LISTED ENTRIES:

------------------------------------------------

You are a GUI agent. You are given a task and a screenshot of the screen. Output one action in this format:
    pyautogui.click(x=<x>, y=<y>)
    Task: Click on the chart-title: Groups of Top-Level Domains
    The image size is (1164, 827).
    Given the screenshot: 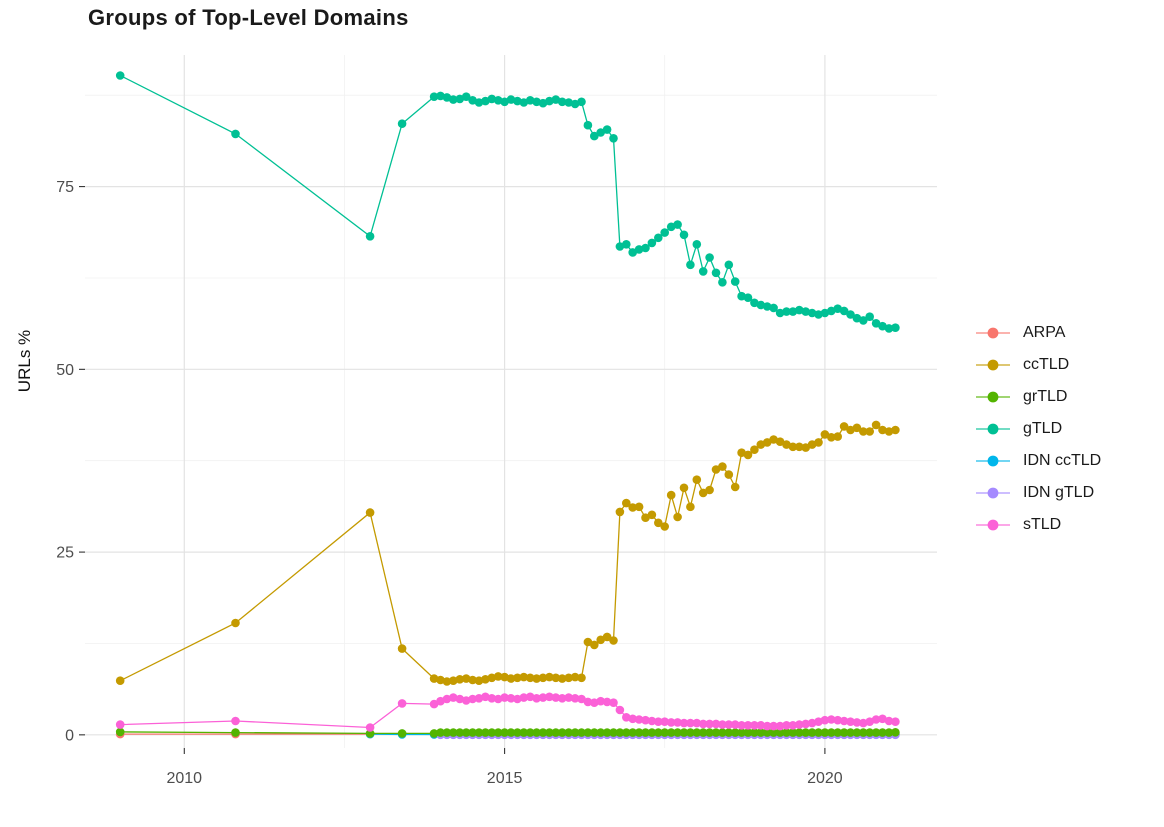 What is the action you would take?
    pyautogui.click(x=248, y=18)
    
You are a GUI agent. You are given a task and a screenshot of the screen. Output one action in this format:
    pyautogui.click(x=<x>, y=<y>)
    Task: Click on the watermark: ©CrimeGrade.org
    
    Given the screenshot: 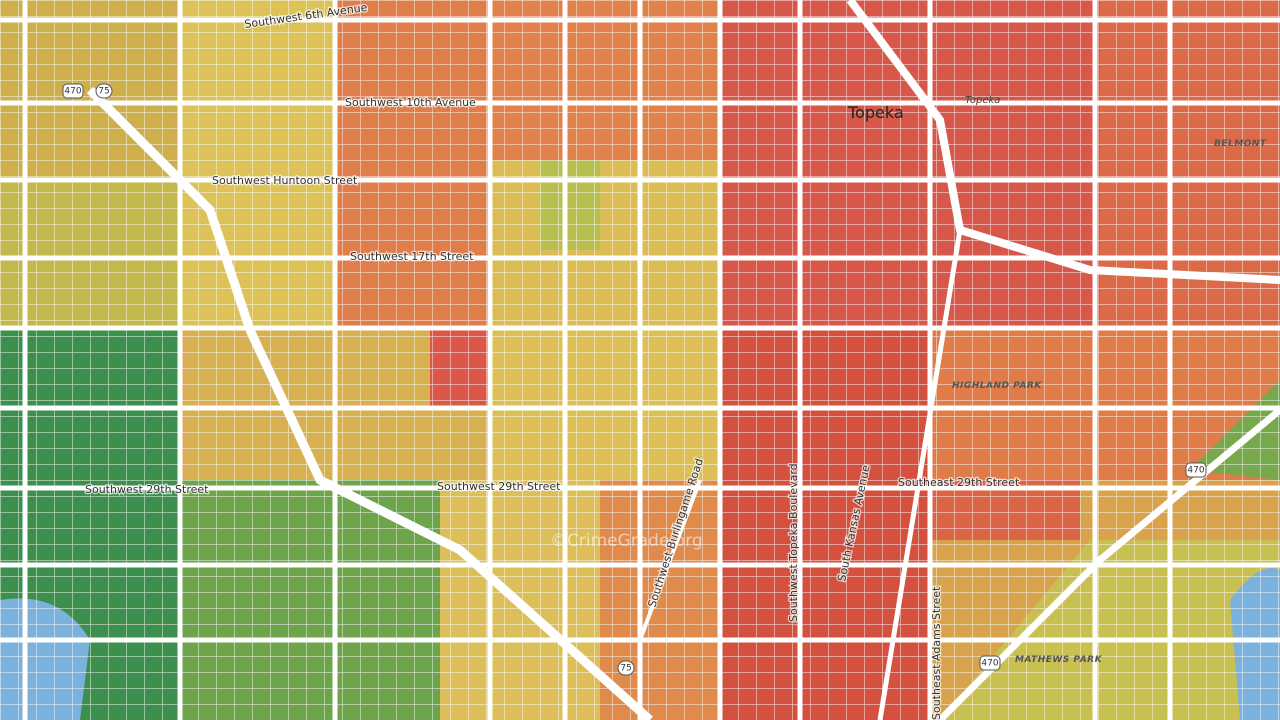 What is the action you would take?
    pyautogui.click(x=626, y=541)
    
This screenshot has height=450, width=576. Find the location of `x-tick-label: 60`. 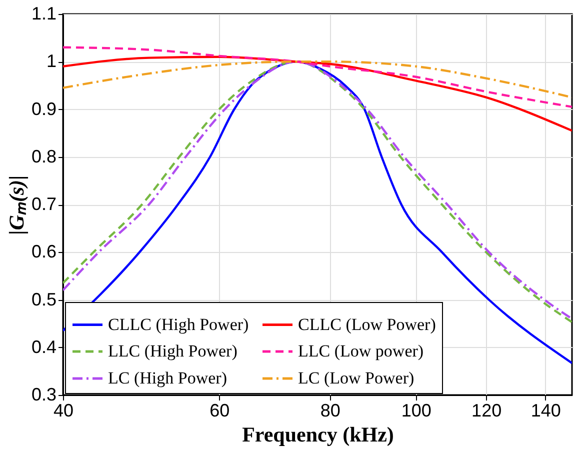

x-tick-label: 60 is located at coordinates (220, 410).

------------------------------------------------

TASK TO COMPLETE: Rewrite the lines from the one containing "This screenshot has" through the end of the records, swapping "screenshot" for "image" and leaving everything else as is. Omit the pictures from your answer.

ANSWER SECTION:
This image has height=450, width=576. Find the location of `x-tick-label: 60`. 

x-tick-label: 60 is located at coordinates (220, 410).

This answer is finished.